Tuesday, 18 January 2022

Kathleen McCoy : part two

What do you feel poetry can accomplish that other forms of literature can’t?

I love this question because I actually think about it a good bit. While I enjoy all forms of creative writing and art in general, poetry is to literature what music is to the performing arts--a sacred space, a language of its own, a touchstone, a portal. Poetry is the first place I go for consolation and the one place I work out my own voice, my way of saying something true, something that's both grounded and, well, transcendent in the sense that it starts with the banal, the fractal, the quotidian, and spirals down and up again to a kind of song that enlarges the perspective. At least, that's my aim; it's what I find the poems do that inspire me most. That's what Seamus Heaney does in "Digging," when an image of his father digging potatoes finds analogy in the poet's pen which is then compared to a gun. It's also what Audre Lorde does shockingly well in her little-known poem "The Women of Dan Dance with Their Swords in Their Hands to Mark the Time When They Were Warriors" ("I come as a woman/dark and open . . . .") 

Literature in general can tell the truth "but tell it slant," as Dickinson wrote, but it's poetry that springs from oral tradition, from music, from storytelling, and from history/herstory. The rhythm, the images, the finely wrought phrases make earworms and mud pies to delight the senses and haunt the memory.

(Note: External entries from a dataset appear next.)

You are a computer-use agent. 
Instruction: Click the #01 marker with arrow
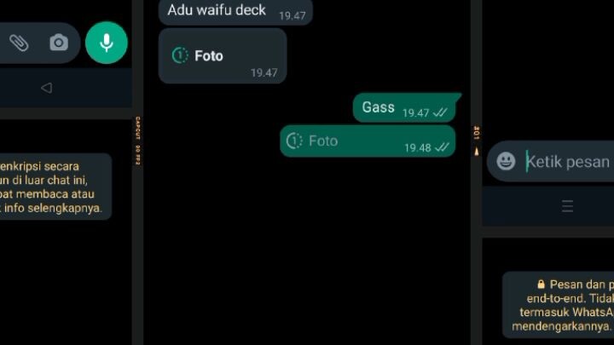pos(477,141)
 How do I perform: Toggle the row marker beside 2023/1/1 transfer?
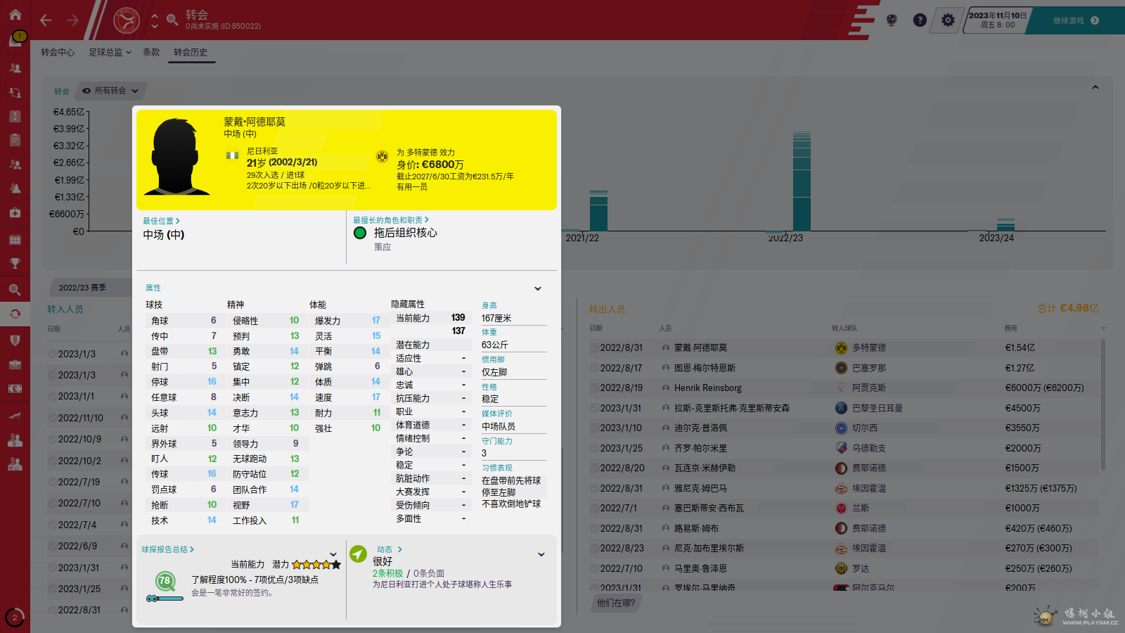tap(52, 397)
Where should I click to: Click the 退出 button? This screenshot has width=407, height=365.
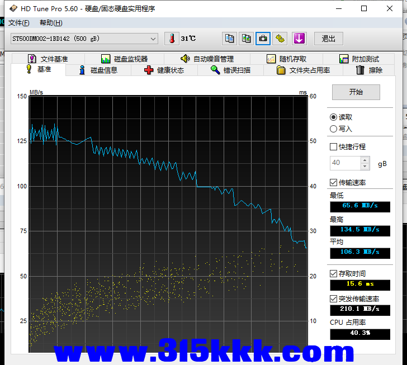328,39
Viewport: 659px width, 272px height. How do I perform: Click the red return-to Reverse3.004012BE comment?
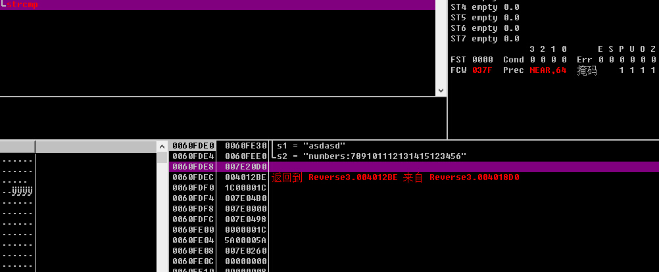tap(395, 177)
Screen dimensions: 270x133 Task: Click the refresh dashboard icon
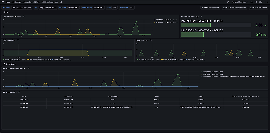256,2
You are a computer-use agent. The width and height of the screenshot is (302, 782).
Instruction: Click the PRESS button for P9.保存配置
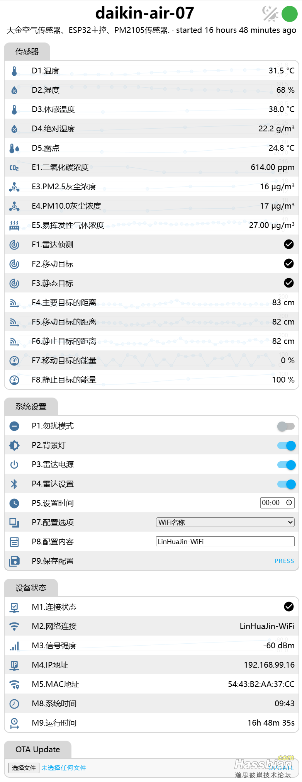(284, 561)
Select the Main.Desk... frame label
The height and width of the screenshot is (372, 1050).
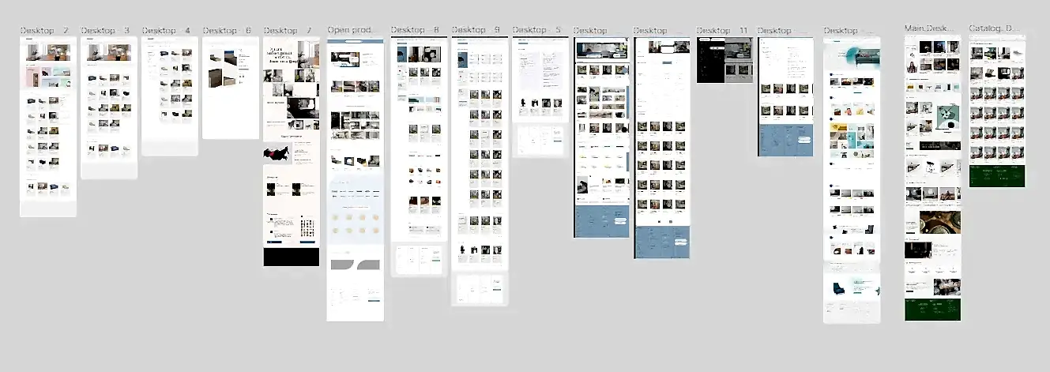pyautogui.click(x=930, y=28)
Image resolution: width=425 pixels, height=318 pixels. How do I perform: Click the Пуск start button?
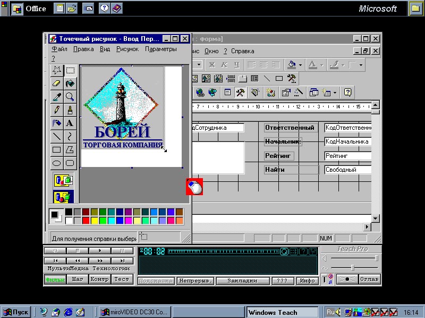[x=15, y=312]
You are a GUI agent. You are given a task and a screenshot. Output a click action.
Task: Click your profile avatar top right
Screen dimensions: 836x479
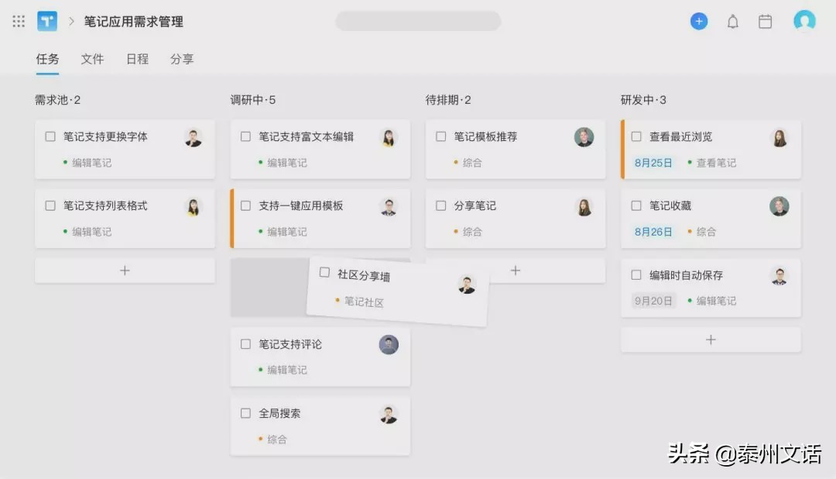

Poetry has to speak to the spirit in content and in form, however trifling the subject may be. I remind my students that this is the difference between subject and theme, that you can write about absolutely anything, but what you say will be larger, greater than the sum of its parts. Of course, this can be said of a novel or story or play or song as well. However, in poetry, the theme and the form are so intricately interwoven, so compacted, so layered that it can make more memorable music. In that way, poetry is the most intimate guest. It comes for just a minute but its presence remains for many years like pleasant scent that just will not dissipate.